窓の大きさや数・日当たり・気候によりこの数値は大きく変化する。
また断熱性能を上げることにより、暖房を使う日数を減らすこともできる。
まとめ
この結果には驚きだ。
次世代省エネ基準ギリギリで建てられた家は年間で44,280円分の灯油を使うのに対し、性能を上げた家は年間で5,400円分の灯油しか使用しない。
88%の暖房費削減ができるのだ
この家の凄いところは少ない暖房で家がすぐに暖まり、保温力の高さで一度暖まった家はなかなか冷めないという点だ。
壁を厚くし断熱材をたくさん詰め込めば性能は上がる。
しかしこれにはお金がかかる。
その点、窓の性能を上げるのは壁厚よりお金がかからない。
全てを取り入れることができれば、それに越したことはない。
ただ限られた資金の中でこだわりを出すのであれば、キッチンや家の大きさだけに投資するのでなく、このような家の快適さに投資をすることもアリだと思う。
キッチンなどは消耗品であり、いつかしか修理や交換が来る。
その点、窓や断熱材は一生ものだ。
また暖房費という面から見ても毎年数万円が浮く計算になる。
浮いたお金で新たな家具や設備を購入するもよし、毎月の家計費を抑えてゆとりある生活をするのもよし。
自分達にあった家づくりをしてほしい。
そのなかで断熱性能を上げるという考え方、光熱費を抑えるという考え方が頭の片隅に残ってくれることを願いこの記事を書いた。
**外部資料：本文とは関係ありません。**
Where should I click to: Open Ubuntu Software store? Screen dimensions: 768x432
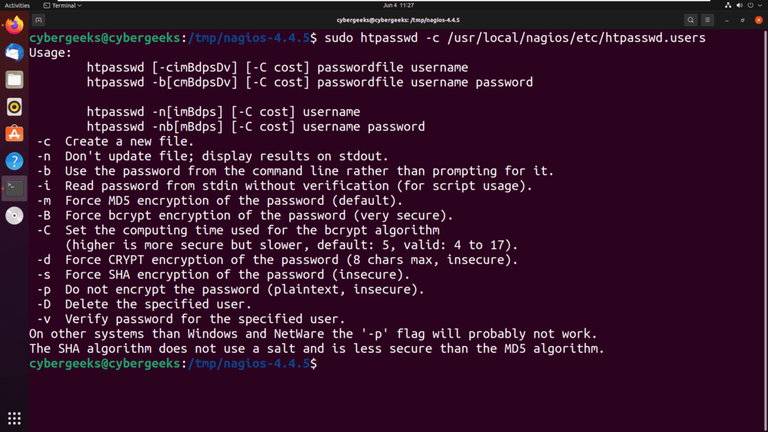[x=14, y=133]
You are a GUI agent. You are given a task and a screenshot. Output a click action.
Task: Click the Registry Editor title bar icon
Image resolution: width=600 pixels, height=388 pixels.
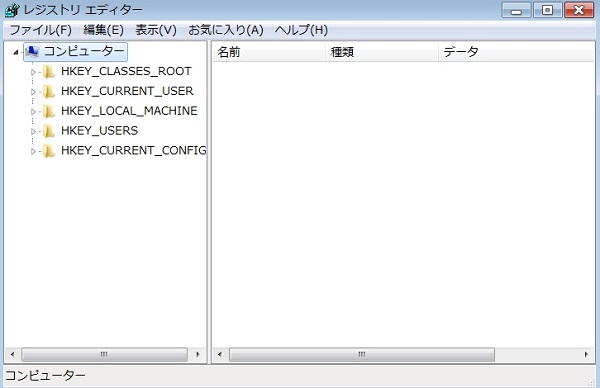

また断熱性能を向上させれば、夏場の冷房費も抑えられる。
しかしこの家のメリットでありデメリットとして『少ない熱で家中が暖かくなる』という側面がある。
夏の暑い日差しで室内は簡単に暑くなる。
そのために必要なのは軒であり庇(ひさし)である。
また外付けブラインドや簾(すだれ)、グリーンカーテン(へちまなど)も効果的だ。
このように家の中に日差しを入れなければ少ない冷房費で快適な家になる。
更には通風や熱の移動を考えた家づくりにより、冷房を使う日数を減らすことができる。
快適な家を知らない人は
『冬は寒さを我慢する』
このような考えだが、快適な家を知っている人は
『寒さを我慢する必要がない』
このように考える。
我慢せずに今までより少ない光熱費で過ごせる家。
そんな家が私の夢だ。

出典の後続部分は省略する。